<Deep reinforcement learning____PPO>How do you fix this error?Ask for help
3 次查看(过去 30 天)
显示 更早的评论
Hi everyone,
I am using PPO algorithm to train the agent in the custom environment, but there is an error.
I think it may be related to obsInfo, but I don't know how to solve this error? Below is my code and error log.
Please help the weak and helpless me, very grateful.
slx = 'RLcontrolstrategy0312';
open_system(slx);
agentblk = slx +"/agent";
%obsinfo actinfo
%Is that the problem?
obsInfo=rlNumericSpec([49,1], ...
'LowerLimit',0, ...
'UpperLimit',1);
actInfo = rlNumericSpec([6,1], 'LowerLimit',[0 0 0 -1 -1 -1]','UpperLimit',[1 1 1 1 1 1]');
scale = [0.5 0.5 0.5 1 1 1]';
bias = [0.5 0.5 0.5 0 0 0]';
env = rlSimulinkEnv(slx,agentblk,obsInfo,actInfo);
Ts = 0.001;
Tf = 4;
rng(0)
%critic
cnet = [
featureInputLayer(9,"Normalization","none","Name","observation1")
fullyConnectedLayer(256,"Name","fc1")
concatenationLayer(1,3,"Name","concat")
tanhLayer("Name","tanh1")
fullyConnectedLayer(256,"Name","fc2")
tanhLayer("Name","tanh2")
fullyConnectedLayer(128,"Name","fc3")
tanhLayer("Name","tanh3")
fullyConnectedLayer(64,"Name","fc4")
tanhLayer("Name","tanh4")
fullyConnectedLayer(32,"Name","fc5")
tanhLayer("Name","tanh5")
fullyConnectedLayer(1,"Name","CriticOutput")];
cnetMCT=[
featureInputLayer(20,"Normalization","none","Name","observation2")

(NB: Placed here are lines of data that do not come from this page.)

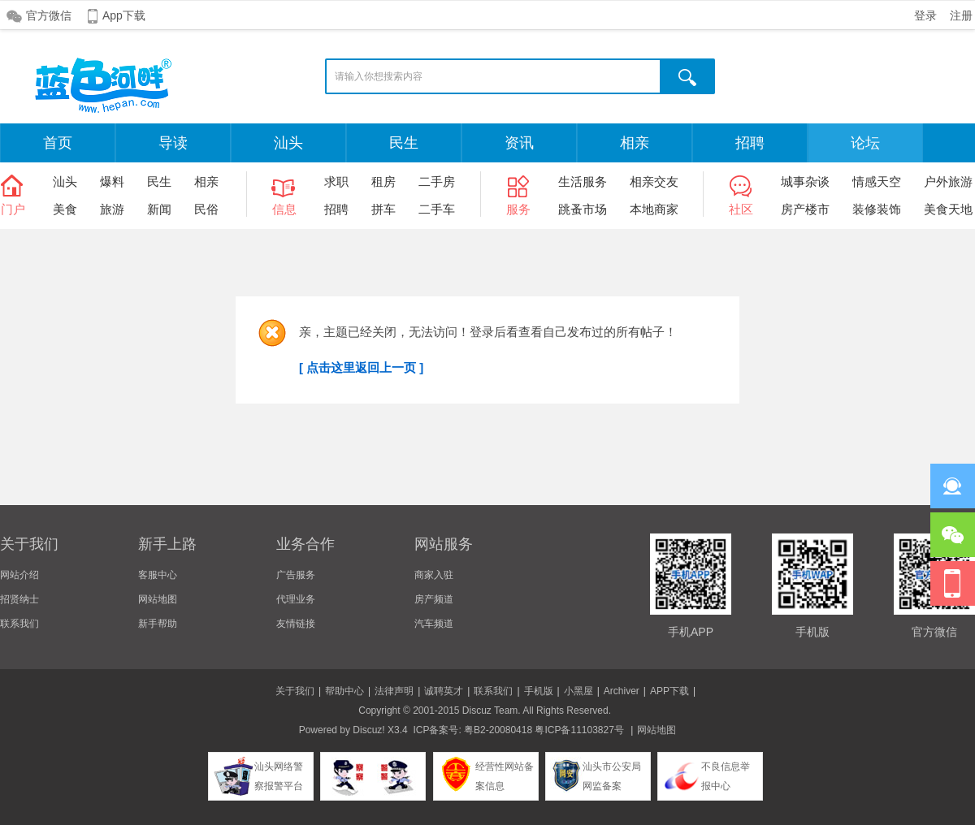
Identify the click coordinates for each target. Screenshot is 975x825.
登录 (925, 15)
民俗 (206, 209)
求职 (336, 181)
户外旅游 (948, 181)
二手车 (436, 209)
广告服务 (295, 575)
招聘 (750, 143)
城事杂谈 (805, 181)
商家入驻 (433, 575)
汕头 (288, 143)
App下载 (123, 15)
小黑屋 (578, 691)
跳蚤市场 (582, 209)
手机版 (538, 691)
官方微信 (49, 15)
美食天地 (948, 209)
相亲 (634, 143)
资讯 (519, 143)
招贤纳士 (19, 599)
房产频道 (433, 599)
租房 (383, 181)
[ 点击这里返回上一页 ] (361, 367)
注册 (961, 15)
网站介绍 (19, 575)
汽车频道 (433, 623)
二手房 (436, 181)
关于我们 (294, 691)
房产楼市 (805, 209)
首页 (57, 143)
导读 (173, 143)
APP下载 (669, 691)
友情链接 (295, 623)
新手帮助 (157, 623)
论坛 (865, 143)
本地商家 (654, 209)
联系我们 (19, 623)
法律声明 (394, 691)
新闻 (159, 209)
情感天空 (876, 181)
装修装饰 (876, 209)
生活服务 (582, 181)
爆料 (112, 181)
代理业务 (295, 599)
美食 (65, 209)
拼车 (383, 209)
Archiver (621, 691)
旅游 (112, 209)
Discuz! (368, 730)
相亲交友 (654, 181)
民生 (403, 143)
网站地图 (157, 599)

fullyConnectedLayer(256,"Name","fc11")
tanhLayer("Name","tanh13")
fullyConnectedLayer(64,"Name","fc14")
tanhLayer("Name","tanh14")
fullyConnectedLayer(32,"Name","fc15")];
cnetMCR=[
featureInputLayer(20,"Normalization","none","Name","observation3")
fullyConnectedLayer(256,"Name","fc21")
tanhLayer("Name","tanh23")
fullyConnectedLayer(64,"Name","fc24")
tanhLayer("Name","tanh24")
fullyConnectedLayer(32,"Name","fc25")];
criticNetwork = layerGraph(cnet);
criticNetwork = addLayers(criticNetwork, cnetMCT);
criticNetwork = connectLayers(criticNetwork,"fc15","concat/in2");
criticNetwork = addLayers(criticNetwork, cnetMCR);
criticNetwork = connectLayers(criticNetwork,"fc25","concat/in3");
criticdlnet = dlnetwork(criticNetwork,'Initialize',false);
criticdlnet1 = initialize(criticdlnet);
%Is that the problem?
critic= rlValueFunction(criticdlnet1,obsInfo, ...

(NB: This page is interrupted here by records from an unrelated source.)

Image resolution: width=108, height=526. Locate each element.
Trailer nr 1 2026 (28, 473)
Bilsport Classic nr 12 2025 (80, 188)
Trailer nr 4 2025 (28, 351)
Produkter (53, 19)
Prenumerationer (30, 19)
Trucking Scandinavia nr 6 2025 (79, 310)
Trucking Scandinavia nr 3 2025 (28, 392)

ObservationInputNames=["observation1","observation2","observation3"]);
%actor
anet = [
featureInputLayer(9,"Normalization","none","Name","ain1")
fullyConnectedLayer(256,"Name","fc1")
concatenationLayer(1,3,"Name","concat")
tanhLayer("Name","tanh1")
fullyConnectedLayer(256,"Name","fc2")
tanhLayer("Name","tanh2")
fullyConnectedLayer(128,"Name","fc3")
tanhLayer("Name","tanh3")
fullyConnectedLayer(64,"Name","fc4")
tanhLayer("Name","tanh4")];
anetMCT=[
featureInputLayer(20,"Normalization","none","Name","ain2")
fullyConnectedLayer(256,"Name","fc11")
tanhLayer("Name","tanh13")
fullyConnectedLayer(64,"Name","fc14")
tanhLayer("Name","tanh14")
fullyConnectedLayer(32,"Name","fc15")];
anetMCR=[
featureInputLayer(20,"Normalization","none","Name","ain3")
fullyConnectedLayer(256,"Name","fc21")
tanhLayer("Name","tanh23")
fullyConnectedLayer(64,"Name","fc24")
tanhLayer("Name","tanh24")
fullyConnectedLayer(32,"Name","fc25")];
meanPath = [
fullyConnectedLayer(32,"Name","meanFC")
tanhLayer("Name","tanh5")
fullyConnectedLayer(numAct,"Name","mean")
tanhLayer("Name","tanh6")
scalingLayer(Name="meanPathOut",Scale=scale,Bias=bias)];
stdPath = [
fullyConnectedLayer(32,"Name","stdFC")
tanhLayer("Name","tanh7")
fullyConnectedLayer(numAct,"Name","fc5")
softplusLayer("Name","std")];
actorNetwork = layerGraph(anet);
actorNetwork = addLayers(actorNetwork,anetMCT);
actorNetwork = addLayers(actorNetwork,anetMCR);
actorNetwork = connectLayers(actorNetwork,"fc15","concat/in2");
actorNetwork = connectLayers(actorNetwork,"fc25","concat/in3");
actorNetwork = addLayers(actorNetwork,meanPath);
actorNetwork = addLayers(actorNetwork,stdPath);
actorNetwork = connectLayers(actorNetwork,"tanh4","meanFC/in");
actorNetwork = connectLayers(actorNetwork,"tanh4","stdFC/in");
actordlnet = dlnetwork(actorNetwork);
%Is that the problem?
actor = rlContinuousGaussianActor(actordlnet,obsInfo,actInfo, ...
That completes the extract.